Cut_em 2324 :sniper:


----------



## tw3201

hey not to get off your forum topic but how do you like the avian x decoys. Everyone seems to be hatting on them. where they hard to set up right out of the box. hows the paint


----------



## wyogoose

I'll ty and answer both posts. First off, I dont know how people are saying they are hard to set up cause all you have to do is put decoy on a stake. Also with the bungee system you can also leave them on all the time and just set them out. For the original question, I like to buy the individual bags instead of the slotted ones. Then you just put up lines the length of the trailer and attach the draw strings of the bags to it. This way the decoys stay protected and the hang nice along the walls of the trailer and you can slide layouts in on the floor.


----------



## cut_em2324

I appreciate the replies!!i have been gathering up several ideas on how to store them and that's a very clever way of preserving the paint job on them.....as far as the decoys go I personally like them....all decoys have pros and cons to them.....the only thing that frustrates me with them is if there's not on a flat surface they tend to fall over but the over all set up isn't as bad as any other decoy I've ever used oke:


----------



## dakotashooter2

From my experiance, anytime you hang something on a trailer wall from a single point it will tend to bounce and swing off or along the wall as you drive down the road... particularly dirt or gravel roads. I would think that would be conducive to wear. I'd add some bungee cord to keep them tight to the wall.


----------



## dsm16428

dakotashooter2 said:


> From my experiance, anytime you hang something on a trailer wall from a single point it will tend to bounce and swing off or along the wall as you drive down the road... particularly dirt or gravel roads. I would think that would be conducive to wear. I'd add some bungee cord to keep them tight to the wall.

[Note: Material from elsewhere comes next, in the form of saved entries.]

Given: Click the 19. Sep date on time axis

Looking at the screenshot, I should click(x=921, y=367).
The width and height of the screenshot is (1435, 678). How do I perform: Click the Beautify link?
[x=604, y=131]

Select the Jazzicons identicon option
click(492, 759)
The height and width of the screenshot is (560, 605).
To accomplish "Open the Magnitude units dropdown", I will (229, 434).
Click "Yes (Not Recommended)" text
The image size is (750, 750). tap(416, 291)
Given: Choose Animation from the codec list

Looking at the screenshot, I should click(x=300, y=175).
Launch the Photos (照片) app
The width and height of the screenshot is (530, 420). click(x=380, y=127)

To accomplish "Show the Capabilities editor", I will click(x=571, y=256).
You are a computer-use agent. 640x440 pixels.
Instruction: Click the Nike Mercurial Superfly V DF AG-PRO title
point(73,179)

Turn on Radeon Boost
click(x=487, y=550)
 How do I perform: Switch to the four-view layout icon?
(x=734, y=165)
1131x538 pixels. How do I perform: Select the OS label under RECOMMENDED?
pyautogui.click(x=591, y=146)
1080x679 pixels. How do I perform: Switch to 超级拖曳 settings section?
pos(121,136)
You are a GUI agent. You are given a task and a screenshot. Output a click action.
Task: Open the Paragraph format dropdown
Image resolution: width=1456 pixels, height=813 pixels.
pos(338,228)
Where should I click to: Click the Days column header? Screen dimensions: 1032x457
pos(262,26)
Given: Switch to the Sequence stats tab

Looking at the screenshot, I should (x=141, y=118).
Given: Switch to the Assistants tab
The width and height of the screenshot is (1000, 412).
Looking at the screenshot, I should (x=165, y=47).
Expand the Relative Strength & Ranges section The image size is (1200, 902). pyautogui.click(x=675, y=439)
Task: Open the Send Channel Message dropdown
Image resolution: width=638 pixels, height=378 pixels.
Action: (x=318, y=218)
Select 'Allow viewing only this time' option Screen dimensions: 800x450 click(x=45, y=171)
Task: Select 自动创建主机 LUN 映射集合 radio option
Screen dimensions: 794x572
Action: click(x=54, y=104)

I agree completely. I had 2 dozen one piece FBs on individual hools on one wall of my trailer. I wanted a way to quickly put out a bunch of deeks quickly and not have to worry about fooling with the motion bases. I even went so far as to bungee them down before I even took it out for a test run. The decoys bounced around so much, even being held down that about half of them ended up on the floor of the trailer. They also ended up with a lot of head and tail wear from wobbling back and forth, smacking into the decoy next to them. It almsot would have just been easier to pile them on the floor in the first place.


----------



## Myles J Flaten

You are going to be limited to what you can do with 10dz fullbodies in a 6X12 trailer. As suggested above you can single bag them to the walls but with 120 decoys that sounds like a mess. What I would do is double bag them with singles inside six slots and hang them. I did this with a 6X12 vnose. I was able to put 4dz on one wall and 3 on the other due to the side door. Then I ran two pvc bars across the middle to hang the remaining 3. If you are running the axp's I wouldnt worry about the double bagging but I recommend it with the axf's though. Not that the flocking isnt durable but after rubbing on the walls and other decoys they will show some scuffs. Good Luck!


----------



## Beavis

if your trying to save space, the worst thing you can do is double bag....did it, i could get 8 doz max in the same size trailer. single slot, and just let them sit on top of each other.....its doesnt hurt them one bit


----------



## Wreckin Ball

Whats the best fitting 6 slot decoy bag for Avian X? Any Thoughts?


----------



## fowlmouthboys

Wreckin Ball said:


> Whats the best fitting 6 slot decoy bag for Avian X? Any Thoughts?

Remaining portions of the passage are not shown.